Vibe Coding
As far as I know, the term “vibe coding” was coined by Karpathy, referring to the practice of relying on LLM-based AI agents to code on one’s behalf. The folks at Changelog have done a number of great podcast episodes on the topic. in my experience working on personal projects, the latest generation of agents like Claude Code, Gemini CLI, and Sourcegraph Amp deliver amply on the hype.
Before I forget, some observations / speculations below.
Human-Friendly == Agent-Friendly?
I’ve been working on a client-server project with Elm and Rust. Elm features, famously, one of the friendliest compilers around, from which the Rust compiler drew inspiration (at least as far as compiler output goes). Although Elm’s training corpus is relatively small compared to other languages, Claude Code has no problems with it. In part, this seems to be because the compiler helps debug issues after each round of edits.

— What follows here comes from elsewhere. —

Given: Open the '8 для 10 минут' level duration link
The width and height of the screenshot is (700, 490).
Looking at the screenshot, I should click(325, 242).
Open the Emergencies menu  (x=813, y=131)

Will compiler output become even more important in the era of agents? One can imagine an interesting A/B test here, e.g. by suppressing all output other than build status for the case while preserving full output for the control. On a related note, will the static vs dynamic typing pendulum be swung by agents?
Business Analysts FTW
At some point, I was a business analyst (BA) in the technical job sense, collecting business inputs and writing requirements specifications. “The system shall do X but not Y… for the avoidance of doubt, it should not do Z.”
Good BAs, armed with a healthy degree of skepticism and neuroticism to consider all the possible ambiguities of business ideas and language, produce reasonably complete specs. The thought process is similar to a developer seeking to ensure pattern matching captures all possible inputs. Presumably, good BAs are also good vibe coders?

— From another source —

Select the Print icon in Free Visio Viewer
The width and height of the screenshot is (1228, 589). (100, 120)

Interestingly, I find Claude takes my paragraphs of specs and produces very good, concise summaries of the task at hand. It feels like the agent understands…
Tight Feedback Loops Matter (Mode)
As the code base grows, the agent tends to write more than it deletes. I’ve found it useful to give it feedback (or force it to introspect) in every possible way, including:
- prompt the agent to review and refactor code for clarity and simplicity
- if you have any intuition about problematic areas, ask the agent about it
- have the agent develop some scripts for humans to verify system functionality (e.g. trace a path through the system); then ask the agent to use the scripts
- run tests, hand-written or agent-written
- make it build frequently and with standard linting and review tools like
clippy
in Rust
Although vibe coding can feel scary, the fundamental problem of determining if things are working correctly is no different from that of a sufficiently complex codebase. Since you can’t read all the code or hold it in memory, what do you do?
What Doesn’t Work?
UI development remains tricky. Despite tools like puppeteer
that enable agents to examine the browser visually, I’ve found that hand-crafting is often more productive for designing and reasoning about layouts.
The only time all agents got stuck was when a previously generated long block of CSS was overriding layouts specified elsewhere. No matter what the agent did, the output remained incorrect and unchanging. I’m not sure whether to attribute this to UI per se. The human intuition goes something like “since we’ve tried everything including simple changes, the problem must lie somewhere else”… which seems like logic well within reach of the current generation of LLMs. Practically, the agent wasn’t searching for the problematic CSS, which was in a file rarely touched.
As we gain more collective experience in developing and managing agents, what kind of new best practices should we expect to emerge?